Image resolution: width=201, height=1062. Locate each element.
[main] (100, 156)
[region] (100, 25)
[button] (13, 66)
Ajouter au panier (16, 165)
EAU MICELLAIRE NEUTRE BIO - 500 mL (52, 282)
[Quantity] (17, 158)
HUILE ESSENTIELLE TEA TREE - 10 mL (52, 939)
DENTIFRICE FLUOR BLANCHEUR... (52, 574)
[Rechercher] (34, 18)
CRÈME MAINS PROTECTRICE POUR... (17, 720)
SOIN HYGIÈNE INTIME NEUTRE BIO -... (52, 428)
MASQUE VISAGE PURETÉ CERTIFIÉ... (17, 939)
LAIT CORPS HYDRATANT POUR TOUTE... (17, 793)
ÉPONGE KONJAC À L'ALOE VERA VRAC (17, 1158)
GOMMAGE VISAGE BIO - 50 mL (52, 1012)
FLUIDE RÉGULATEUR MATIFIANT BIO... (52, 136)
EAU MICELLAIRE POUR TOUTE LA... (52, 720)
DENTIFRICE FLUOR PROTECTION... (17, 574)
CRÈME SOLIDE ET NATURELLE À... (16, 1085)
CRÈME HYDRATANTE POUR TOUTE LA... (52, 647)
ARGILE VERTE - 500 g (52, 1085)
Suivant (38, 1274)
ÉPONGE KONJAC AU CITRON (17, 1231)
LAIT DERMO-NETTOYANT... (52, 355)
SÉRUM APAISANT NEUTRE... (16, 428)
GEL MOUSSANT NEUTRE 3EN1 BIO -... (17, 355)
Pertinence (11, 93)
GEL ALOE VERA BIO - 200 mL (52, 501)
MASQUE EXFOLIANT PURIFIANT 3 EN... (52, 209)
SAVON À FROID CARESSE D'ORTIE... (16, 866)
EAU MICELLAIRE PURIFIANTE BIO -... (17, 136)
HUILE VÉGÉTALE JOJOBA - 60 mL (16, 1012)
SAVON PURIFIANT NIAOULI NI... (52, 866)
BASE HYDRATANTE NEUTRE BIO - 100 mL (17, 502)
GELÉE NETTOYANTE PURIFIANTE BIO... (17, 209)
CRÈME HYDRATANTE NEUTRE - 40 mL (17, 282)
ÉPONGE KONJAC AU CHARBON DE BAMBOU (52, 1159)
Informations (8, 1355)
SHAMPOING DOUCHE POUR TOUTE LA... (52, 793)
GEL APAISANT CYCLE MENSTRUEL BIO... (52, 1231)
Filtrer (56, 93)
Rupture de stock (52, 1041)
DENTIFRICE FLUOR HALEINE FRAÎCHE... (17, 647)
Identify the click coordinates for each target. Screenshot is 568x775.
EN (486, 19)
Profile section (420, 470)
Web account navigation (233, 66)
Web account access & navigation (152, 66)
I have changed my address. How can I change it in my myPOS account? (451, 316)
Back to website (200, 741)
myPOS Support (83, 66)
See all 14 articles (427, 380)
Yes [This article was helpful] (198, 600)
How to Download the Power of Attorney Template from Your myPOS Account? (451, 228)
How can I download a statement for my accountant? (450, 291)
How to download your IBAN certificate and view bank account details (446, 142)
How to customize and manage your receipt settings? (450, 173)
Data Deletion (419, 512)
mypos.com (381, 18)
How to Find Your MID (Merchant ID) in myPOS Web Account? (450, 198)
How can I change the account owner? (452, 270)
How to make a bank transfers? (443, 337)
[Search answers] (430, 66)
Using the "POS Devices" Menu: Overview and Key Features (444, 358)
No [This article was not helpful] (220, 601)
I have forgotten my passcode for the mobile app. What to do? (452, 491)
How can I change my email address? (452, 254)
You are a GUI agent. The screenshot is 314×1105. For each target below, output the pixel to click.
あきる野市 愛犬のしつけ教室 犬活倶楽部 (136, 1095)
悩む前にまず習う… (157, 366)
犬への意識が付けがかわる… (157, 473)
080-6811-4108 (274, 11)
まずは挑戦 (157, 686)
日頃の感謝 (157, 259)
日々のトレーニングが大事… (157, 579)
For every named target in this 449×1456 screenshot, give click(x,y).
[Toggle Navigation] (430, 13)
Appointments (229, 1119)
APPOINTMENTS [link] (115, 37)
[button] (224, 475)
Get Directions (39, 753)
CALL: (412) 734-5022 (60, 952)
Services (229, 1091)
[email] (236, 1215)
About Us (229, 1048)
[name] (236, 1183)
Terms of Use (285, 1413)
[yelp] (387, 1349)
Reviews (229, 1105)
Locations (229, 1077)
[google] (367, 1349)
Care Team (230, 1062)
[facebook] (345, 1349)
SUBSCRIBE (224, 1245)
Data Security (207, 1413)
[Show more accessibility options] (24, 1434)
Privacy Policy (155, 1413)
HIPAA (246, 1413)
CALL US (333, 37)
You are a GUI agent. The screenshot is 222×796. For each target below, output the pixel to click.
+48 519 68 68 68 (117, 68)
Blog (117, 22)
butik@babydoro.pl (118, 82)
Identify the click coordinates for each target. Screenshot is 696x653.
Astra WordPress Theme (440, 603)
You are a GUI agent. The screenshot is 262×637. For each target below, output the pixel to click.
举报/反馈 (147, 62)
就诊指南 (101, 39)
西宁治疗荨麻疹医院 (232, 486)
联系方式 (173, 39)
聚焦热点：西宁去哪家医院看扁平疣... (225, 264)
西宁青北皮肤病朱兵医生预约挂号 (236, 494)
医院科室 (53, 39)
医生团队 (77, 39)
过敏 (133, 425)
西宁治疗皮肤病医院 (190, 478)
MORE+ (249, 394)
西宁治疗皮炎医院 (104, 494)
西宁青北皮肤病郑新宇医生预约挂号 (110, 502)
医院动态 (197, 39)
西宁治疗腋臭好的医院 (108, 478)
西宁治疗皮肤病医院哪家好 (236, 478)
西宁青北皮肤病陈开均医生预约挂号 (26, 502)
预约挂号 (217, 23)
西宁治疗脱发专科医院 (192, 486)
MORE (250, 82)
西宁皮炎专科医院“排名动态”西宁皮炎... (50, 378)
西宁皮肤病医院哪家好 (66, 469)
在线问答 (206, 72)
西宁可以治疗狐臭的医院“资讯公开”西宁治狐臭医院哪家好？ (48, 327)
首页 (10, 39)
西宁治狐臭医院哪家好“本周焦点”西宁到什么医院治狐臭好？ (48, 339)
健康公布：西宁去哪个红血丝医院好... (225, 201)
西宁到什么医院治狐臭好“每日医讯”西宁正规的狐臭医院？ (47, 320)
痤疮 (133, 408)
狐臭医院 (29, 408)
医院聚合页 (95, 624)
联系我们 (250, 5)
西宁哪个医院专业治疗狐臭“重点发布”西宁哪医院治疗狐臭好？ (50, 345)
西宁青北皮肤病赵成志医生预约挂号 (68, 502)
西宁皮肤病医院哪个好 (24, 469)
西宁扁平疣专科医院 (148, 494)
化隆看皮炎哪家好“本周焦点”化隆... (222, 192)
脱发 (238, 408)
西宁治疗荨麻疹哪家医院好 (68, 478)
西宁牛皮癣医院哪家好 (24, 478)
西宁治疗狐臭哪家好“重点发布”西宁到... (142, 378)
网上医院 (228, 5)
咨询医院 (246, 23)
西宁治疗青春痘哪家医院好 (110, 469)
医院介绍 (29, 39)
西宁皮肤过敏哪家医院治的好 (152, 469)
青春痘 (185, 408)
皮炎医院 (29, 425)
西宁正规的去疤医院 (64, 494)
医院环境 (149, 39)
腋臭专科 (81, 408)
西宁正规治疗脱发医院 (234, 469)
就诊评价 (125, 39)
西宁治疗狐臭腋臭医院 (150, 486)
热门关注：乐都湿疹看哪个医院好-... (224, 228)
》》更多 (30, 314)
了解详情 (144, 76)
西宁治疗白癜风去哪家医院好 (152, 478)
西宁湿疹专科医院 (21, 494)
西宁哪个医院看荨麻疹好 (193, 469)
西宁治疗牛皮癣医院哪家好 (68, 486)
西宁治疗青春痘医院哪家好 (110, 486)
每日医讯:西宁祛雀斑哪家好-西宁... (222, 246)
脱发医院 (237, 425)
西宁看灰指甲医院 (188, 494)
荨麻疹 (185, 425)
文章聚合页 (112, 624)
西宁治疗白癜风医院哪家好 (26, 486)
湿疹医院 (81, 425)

++++

Required work:
Reproduce the items from the line containing "SOIN HYGIÈNE INTIME NEUTRE BIO -... (52, 428)" through the line containing "ARGILE VERTE - 500 g (52, 1085)", inclusive, without changing anything.

Response to the exercise:
SOIN HYGIÈNE INTIME NEUTRE BIO -... (52, 428)
MASQUE VISAGE PURETÉ CERTIFIÉ... (17, 939)
LAIT CORPS HYDRATANT POUR TOUTE... (17, 793)
ÉPONGE KONJAC À L'ALOE VERA VRAC (17, 1158)
GOMMAGE VISAGE BIO - 50 mL (52, 1012)
FLUIDE RÉGULATEUR MATIFIANT BIO... (52, 136)
EAU MICELLAIRE POUR TOUTE LA... (52, 720)
DENTIFRICE FLUOR PROTECTION... (17, 574)
CRÈME SOLIDE ET NATURELLE À... (16, 1085)
CRÈME HYDRATANTE POUR TOUTE LA... (52, 647)
ARGILE VERTE - 500 g (52, 1085)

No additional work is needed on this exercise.